Payton's comments were aimed at questions from reporters on how the secretive nature of this X-37B may appear to other countries with and without assets in space.
The unmanned X-37B space plane, now known as the Orbital Test Vehicle 1, actually began its life as a civilian project founded by NASA in 1999 to test landing and other spacecraft technologies. NASA turned the program over to the Defense Advanced Research Projects Agency (DARPA) in 2004. The Air Force took control of the project in 2006. [X-37B spacecraft photos.]
Space policy analyst Joan Johnson-Freese, professor of National Security Studies at the Naval War College in Newport, RI, has told SPACE.com that the X-37B could either be a major advancement in human spaceflight or be the unmanned end result of the Air Force's dream of building a crewed space plane.
"In any case, it is likely that other countries will see it as another capability intended to assure the United States will be able to dominate access to and the use of space," she said in an earlier interview.
Spaceship or weapon?
Payton said that the X-37B launch is primarily aimed at testing fundamental technologies for reusable spacecraft and space applications.
"If these technologies on the vehicle prove to be as good as we estimate, it will make our access to space more responsive, perhaps cheaper, and push us in the vector toward being able to react to warfighter needs more quickly," Payton said.
But it is the spacecraft's appearance as a rapid-response vehicle that can be launched on unmanned rockets has led to some speculation of its potential as a space weapon.
"Regardless of its original intent, the most obvious and formidable [potential use] is in service as a space fighter - a remotely piloted craft capable of disabling multiple satellites in orbit on a single mission and staying on orbit for months to engage newly orbited platforms," comparative military studies professor Everett Dolman, if the School of Advanced Air and Space Studies at the Maxwell-Gunter Air Force Base in Montgomery, Ala., has told SPACE.com. That capability "would be a tremendous tactical advantage."

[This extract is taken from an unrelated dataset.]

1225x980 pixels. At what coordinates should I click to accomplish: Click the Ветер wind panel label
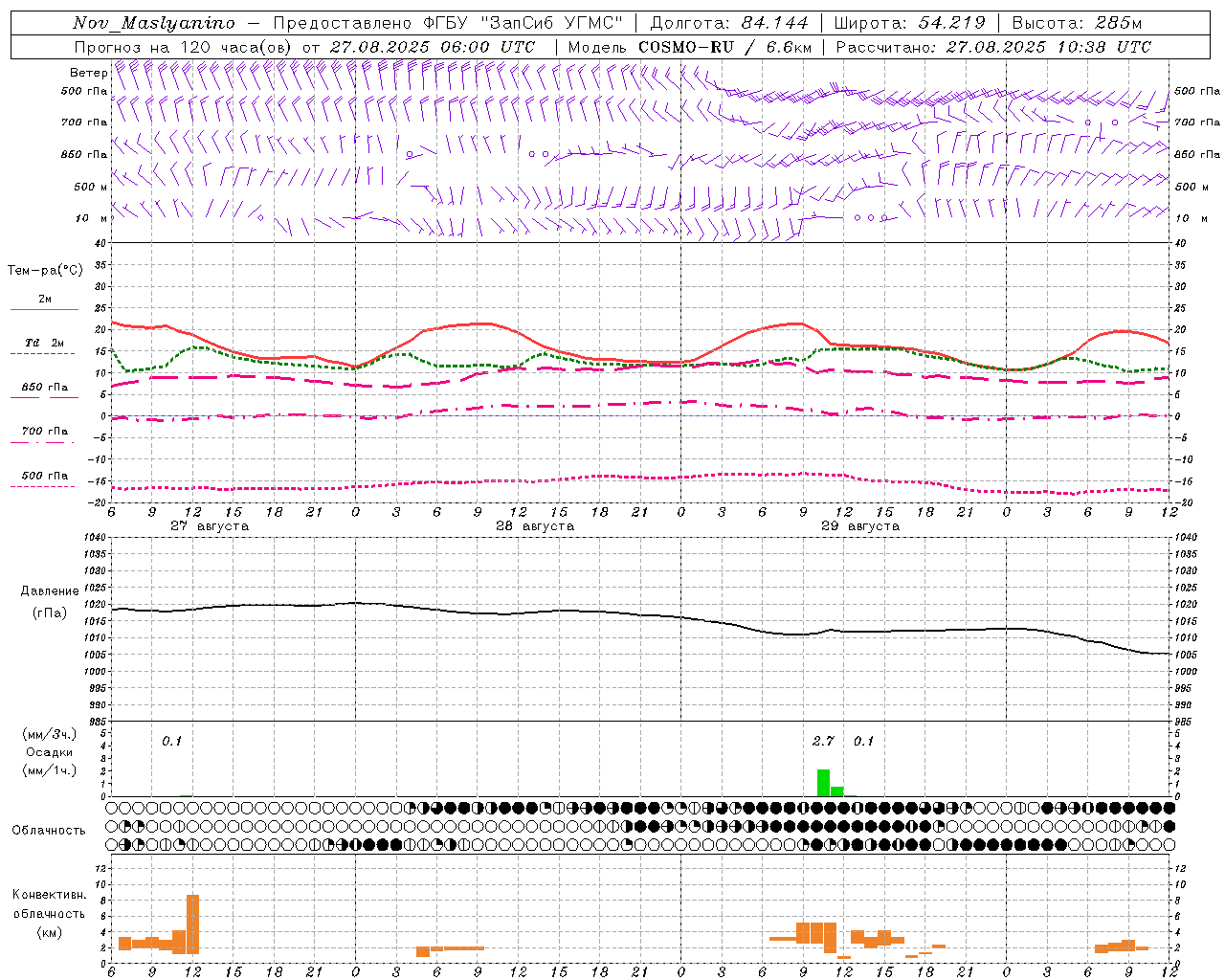tap(88, 73)
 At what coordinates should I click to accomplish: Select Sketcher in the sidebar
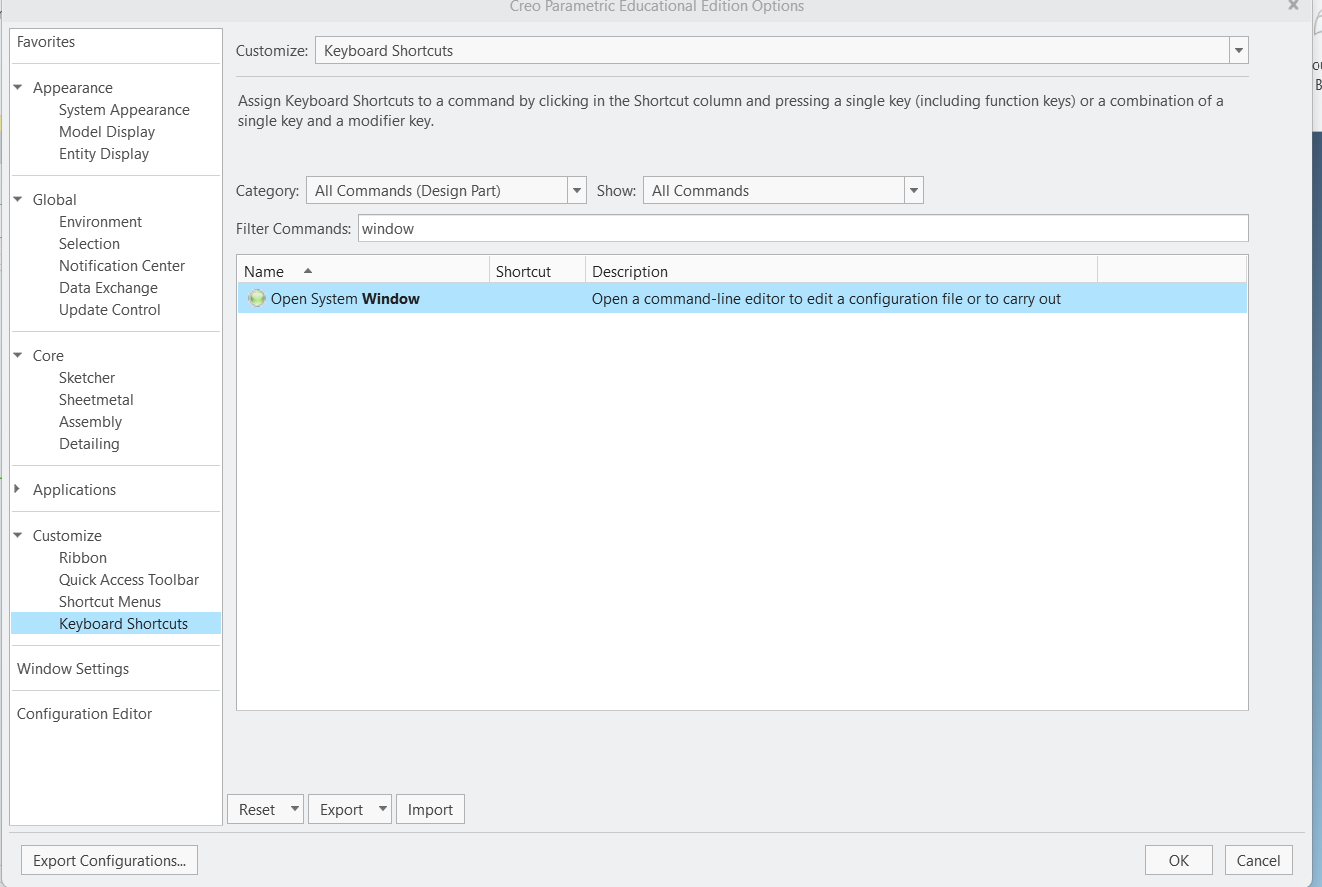point(86,377)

Dolman said it's still too early to determine what the ultimate use for the X-37B, or any future successors, may be.
The X-37B Orbital Test Vehicle 1 was built by Boeing in Seal Beach, Calif., and weighs about 11,000 pounds (about 5,000 kg). This SPACE.com X-37B graphic illustrates some details of the space plane and its relative size.
Mini-shuttle in space
Air Force officials have said the X-37B will be tested as a "flexible space test platform to conduct various experiments and allow satellite sensors, subsystems, components and associated technology to be efficiently transported to and from the space environment."
The space plane's payload bay can fit a couple of small satellites to be launched and deployed, but it does not have a robotic arm to grapple objects in space and retrieve them. That means it could be used to support military operations oversees by rapidly deploying space-based assets like small communications or reconnaissance satellites.
"This launch helps ensure that our warfighters will be provided the capabilities they need in the future," said Air Force Col. Andre Lovett, 45th Space Wing vice commander, Launch Decision Authority for the mission, after the launch.
The X-37B Orbital Test Vehicle also has a long loiter time in space. It has a solar array tucked in its payload bay that can keep it powered up for around 270 days, Air Force officials have said.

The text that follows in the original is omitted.